You’ve been through the bad boys and then some sweethearts. You have had flings and you have had year-long commitments. Maybe you even dropped the L word once or twice.
There was your first love who made you weak in the knees before anyone else had the chance to ruin your innocence. There was your second love who slowly knocked down the walls that your first love had forced you to create. Then you had your third, and fourth, and who knows how many other times you fell in love. They continually come through your life as each predecessor lets you down. It seems that they slowly get better the more times you fall in love. One lover builds upon the next and, soon, you have a list of requirements in your head for the next love to walk through the door.
Can’t you just take that list of requirements; those butterflies your first love gave you and the patience your second love had, and the adventurous spirit of your third love, and roll it all into a new guy?
You take a stroll down memory lane and look back on all your lost loves. You really did think you loved that first guy. But you hadn’t known what you were missing out on. You think back through the years and that boyfriend of the moment and ask yourself, was it really love or just infatuation? You reminisce on all the good times and wonder how you let that slip away. Your head and your heart aren’t speaking the same language anymore. What drew you apart? Maybe it just wasn’t your time and maybe you two can try again. This time it might work.

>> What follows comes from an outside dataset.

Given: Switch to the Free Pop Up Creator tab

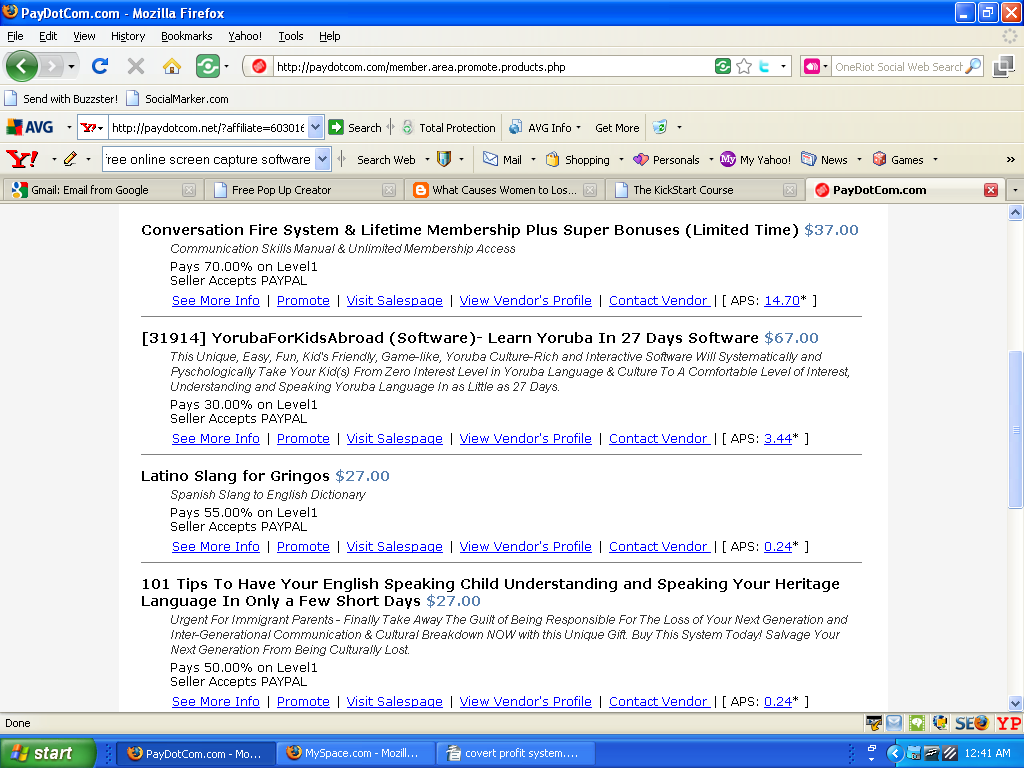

No. Things didn’t work for a reason and you’re exactly where you should be. You are happy now and lead a stable life with an adult relationship. All those childish phases were exactly that, childish. You know you care and you do love your partner. But sometimes you really can’t help but wonder, is this the right guy? Is this the right time?

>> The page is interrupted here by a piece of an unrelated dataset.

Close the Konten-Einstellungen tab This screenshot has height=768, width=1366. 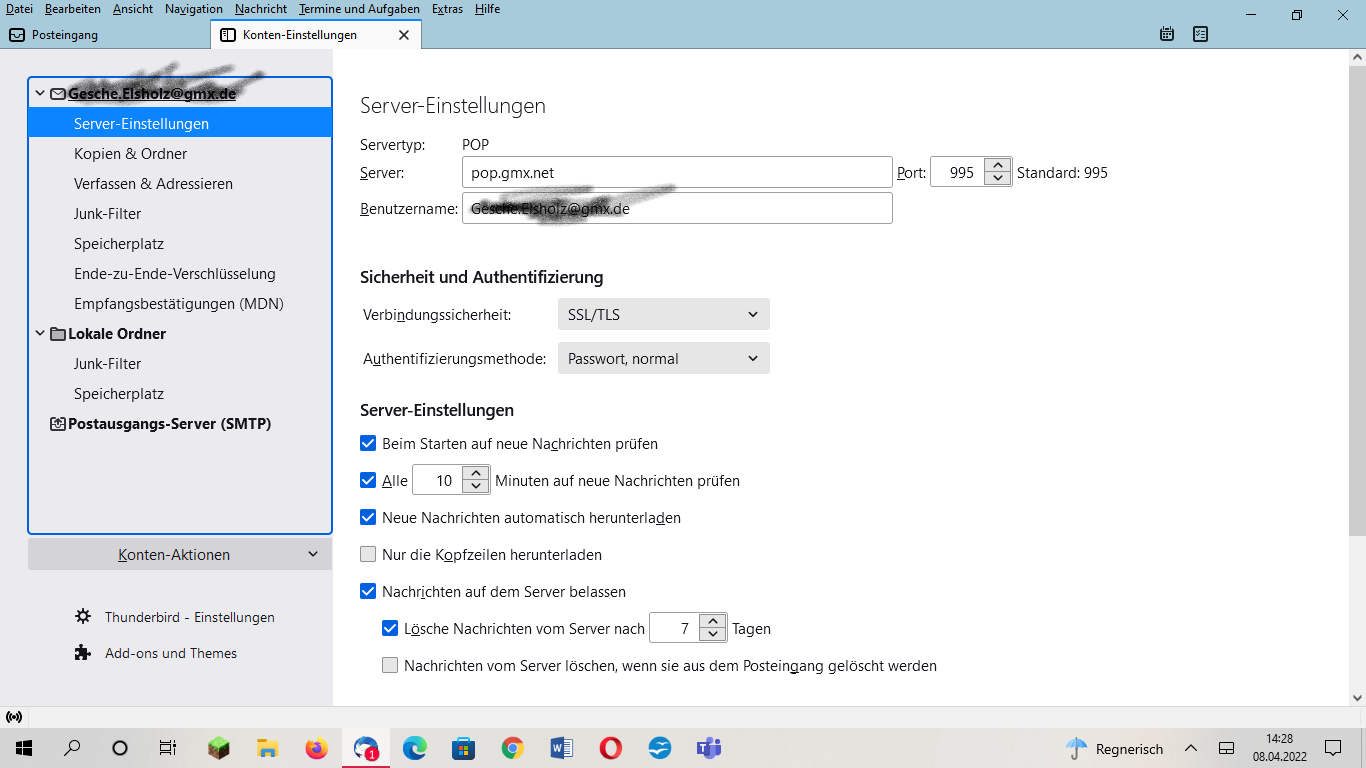tap(404, 35)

How do you ever know that this is it, that this is love? What have you chalked up to compromise that is really just giving up? How many fights can you sweep under the rug? Do we really only get one?

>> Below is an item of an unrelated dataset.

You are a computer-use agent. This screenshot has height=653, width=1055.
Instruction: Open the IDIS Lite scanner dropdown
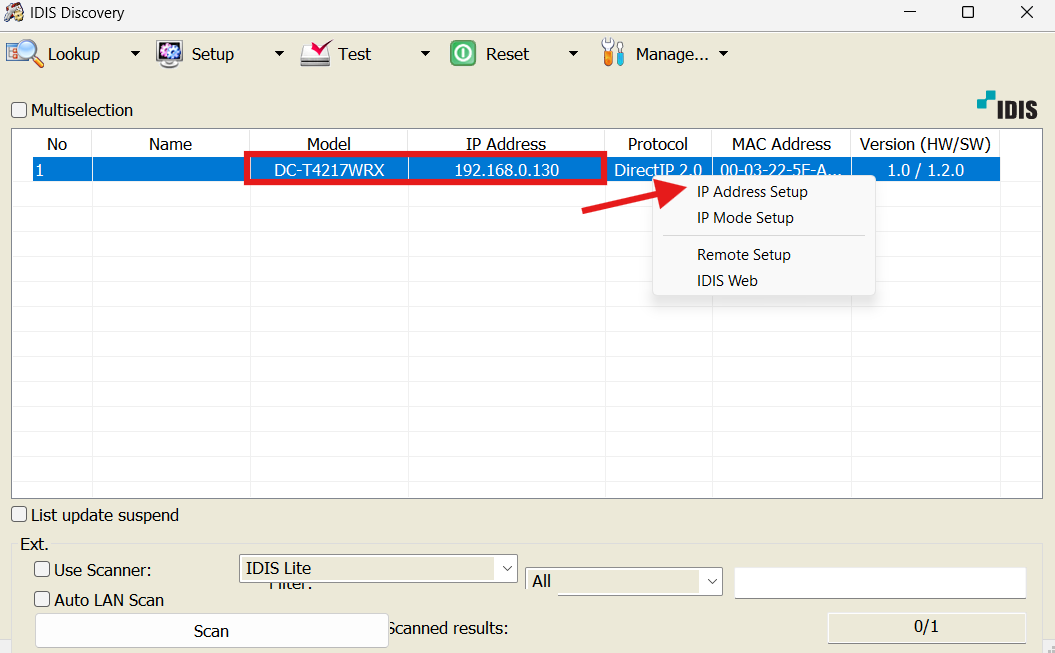[378, 568]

Can anyone answer these questions?
I’m not looking for the “you’ll just know” answer. I’m not buying my wedding dress here, I’m choosing a life partner. I need something concrete, because “you can feel it” doesn’t have a measurement. If this is the rest of your life, or even a significant amount of your youth, are the risks of choosing the wrong partner outweighing the risks of continuing your single life? A lifetime is a long time.
If you find yourself questioning what you’re doing more often than living in the moment, it’s probably time to make a change. While we’re still young it’s okay to be scared of how you’ll spend the rest of your days; there is still time to question your choices and to search for answers. Fate has a way of bringing people and chances back around if they are meant to be but not all decisions you make can be undone.